◆ **Instructions for the task**
Since only the total matters, count the lines of these entries containing the word "agent" and write that total alone.

>>>

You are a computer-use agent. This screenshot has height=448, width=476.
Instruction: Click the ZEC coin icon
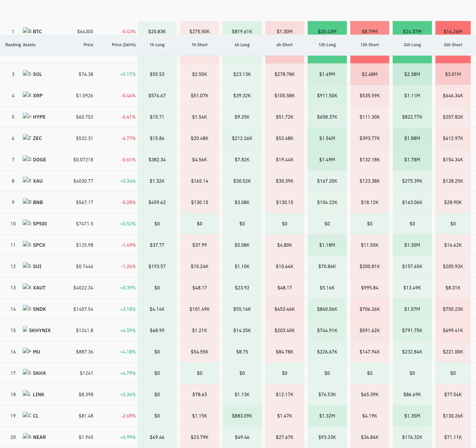click(x=27, y=137)
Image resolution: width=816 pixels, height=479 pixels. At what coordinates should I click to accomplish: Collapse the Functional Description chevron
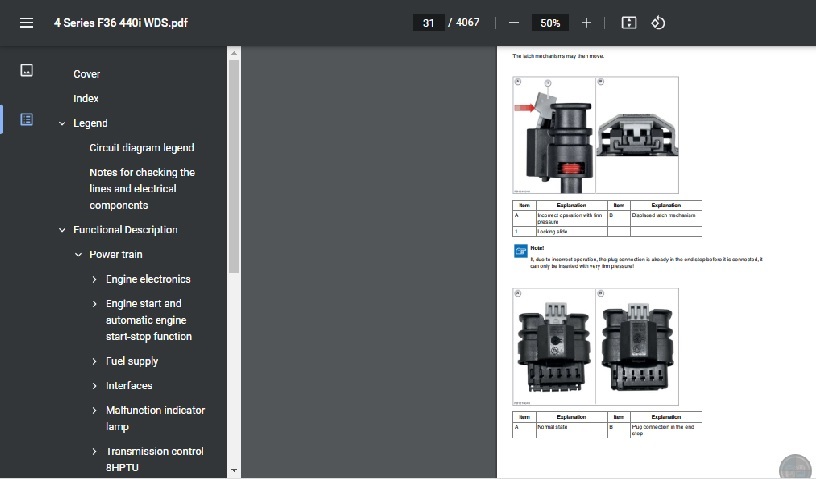(x=62, y=230)
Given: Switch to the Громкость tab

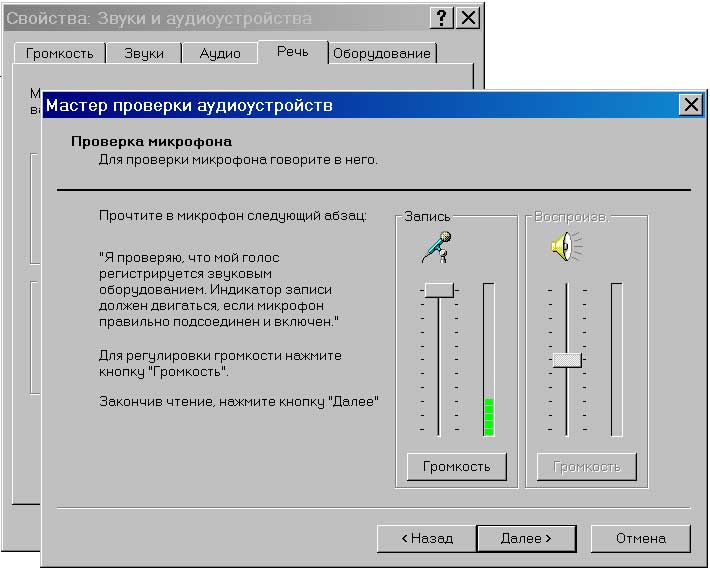Looking at the screenshot, I should 60,54.
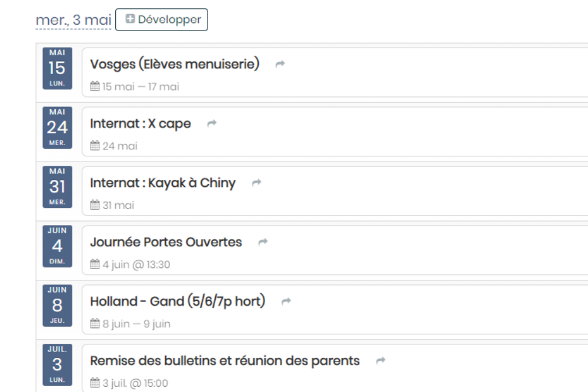
Task: Open Internat : Kayak à Chiny event
Action: pos(163,183)
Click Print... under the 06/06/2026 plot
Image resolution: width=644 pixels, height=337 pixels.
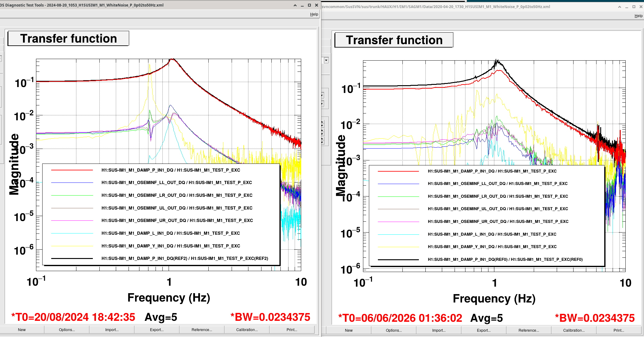click(x=619, y=330)
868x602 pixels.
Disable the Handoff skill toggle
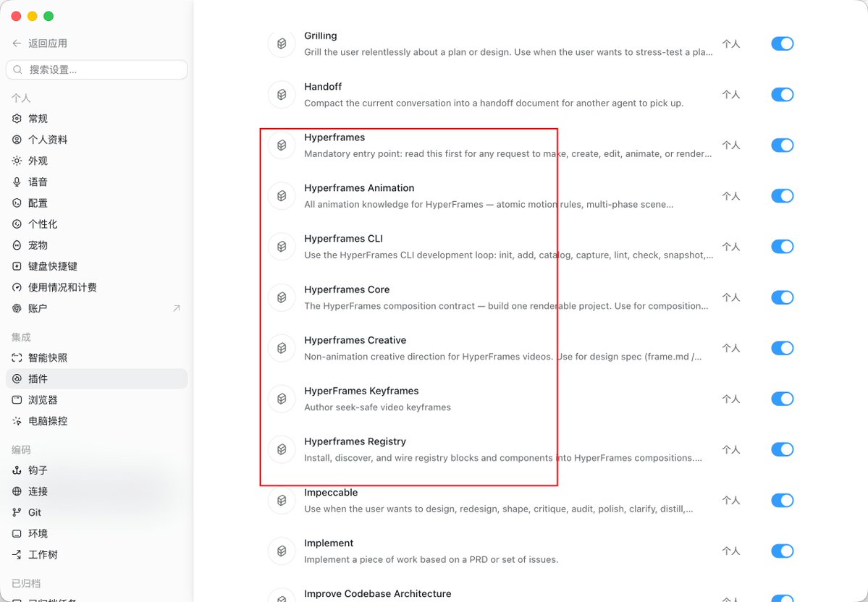[x=782, y=95]
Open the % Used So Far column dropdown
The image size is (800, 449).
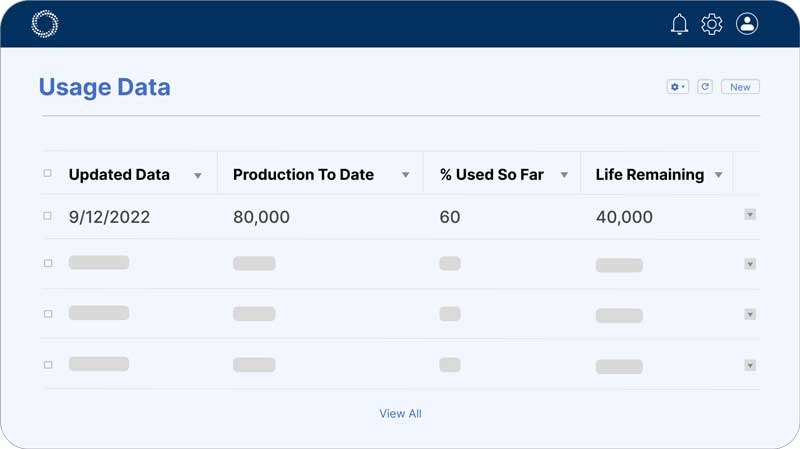(564, 176)
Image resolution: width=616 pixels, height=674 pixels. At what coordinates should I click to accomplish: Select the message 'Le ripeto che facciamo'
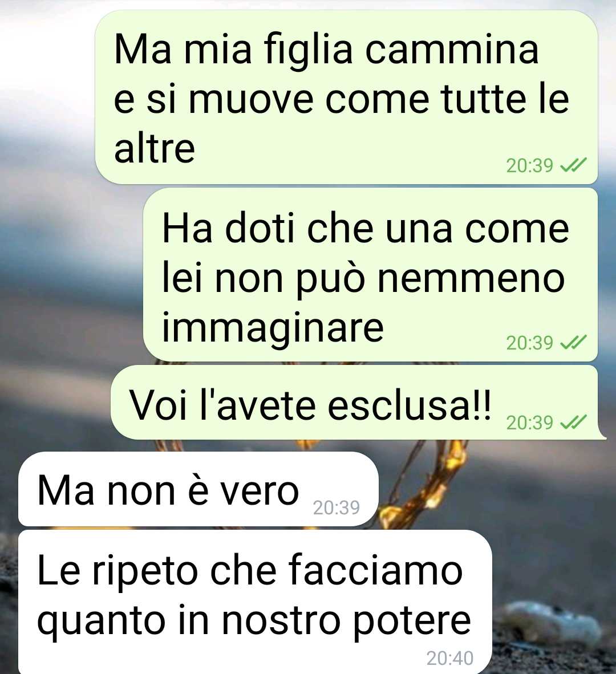(x=256, y=602)
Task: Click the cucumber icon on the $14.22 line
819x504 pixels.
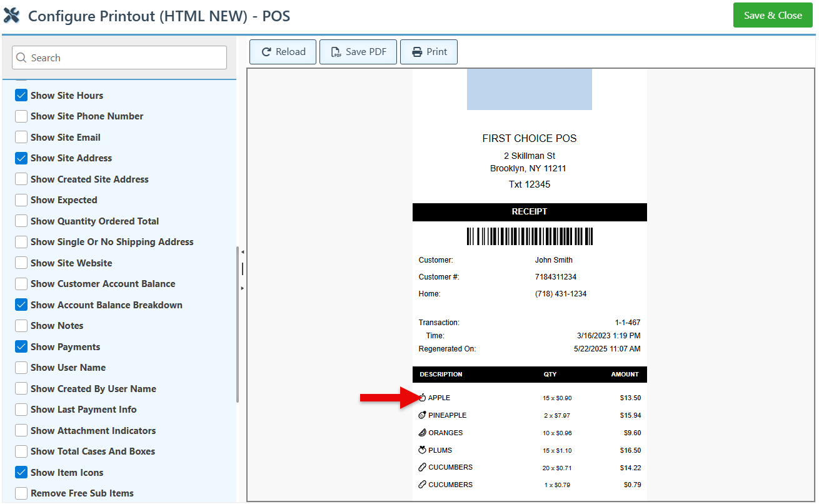Action: click(x=422, y=468)
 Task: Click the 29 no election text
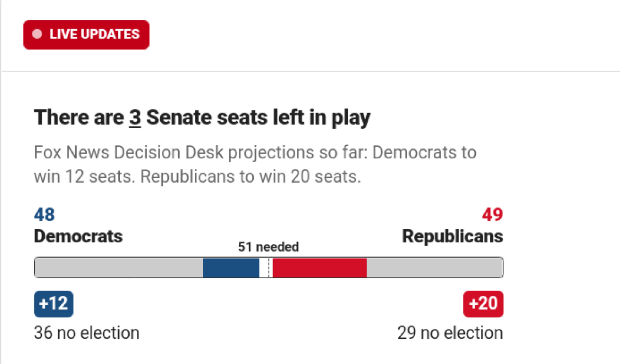pyautogui.click(x=450, y=333)
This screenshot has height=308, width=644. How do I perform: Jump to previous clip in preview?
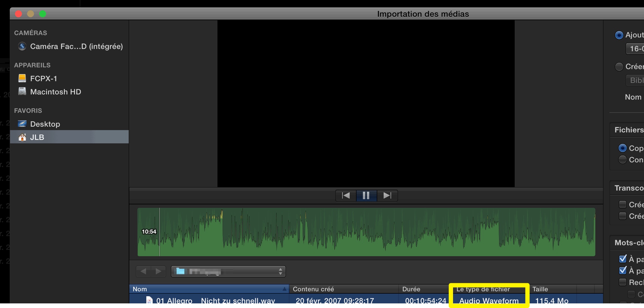(x=346, y=196)
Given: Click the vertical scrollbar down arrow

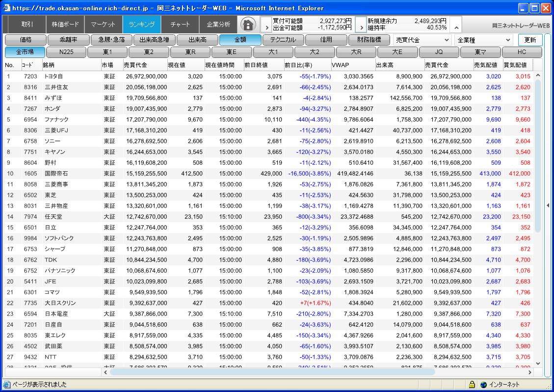Looking at the screenshot, I should point(537,363).
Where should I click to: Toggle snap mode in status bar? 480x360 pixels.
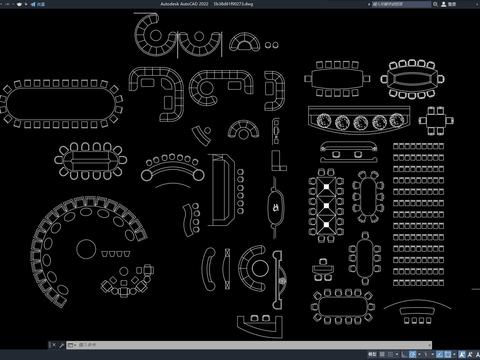pos(390,354)
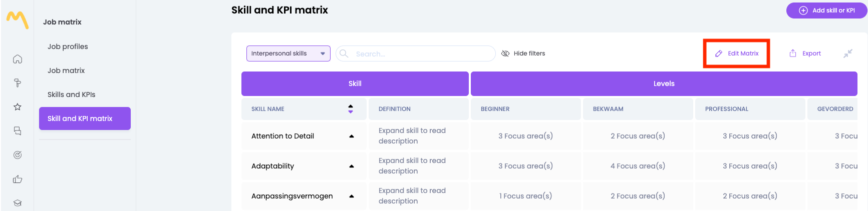Expand the Aanpassingsvermogen skill row
868x211 pixels.
pyautogui.click(x=352, y=196)
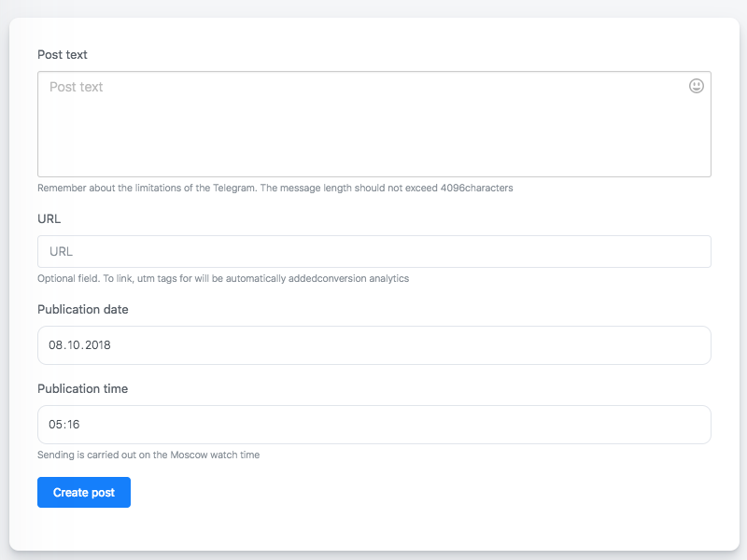Select the Publication time field
This screenshot has height=560, width=747.
pyautogui.click(x=374, y=425)
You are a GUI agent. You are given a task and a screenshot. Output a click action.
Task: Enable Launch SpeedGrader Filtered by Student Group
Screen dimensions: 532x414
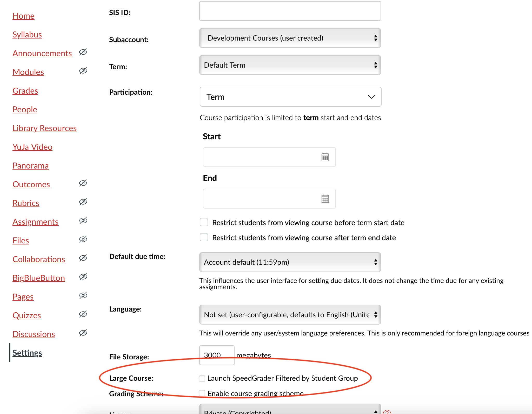202,379
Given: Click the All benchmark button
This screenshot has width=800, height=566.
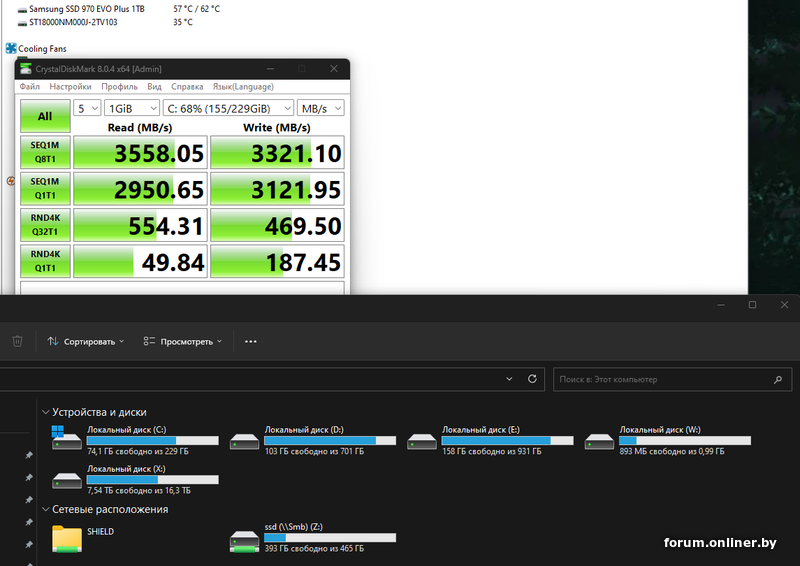Looking at the screenshot, I should click(45, 116).
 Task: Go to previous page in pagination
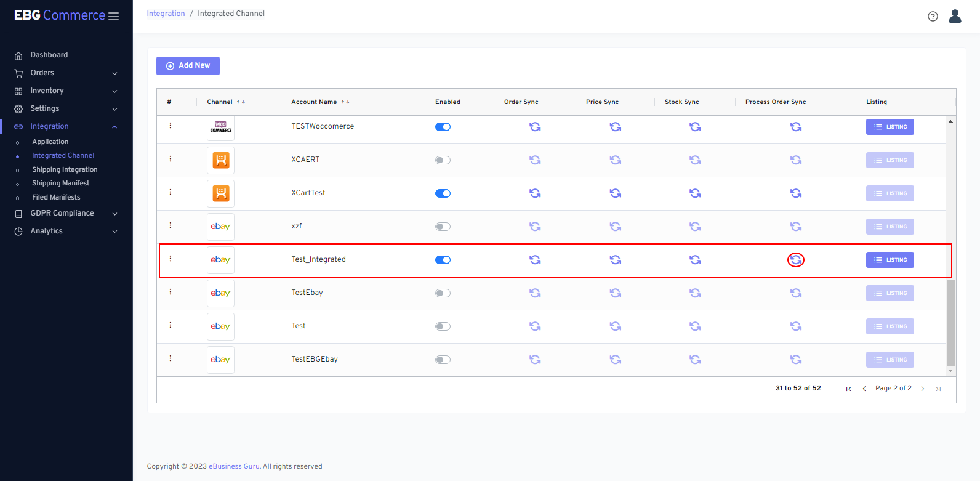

<<<

◆ **Output below**
2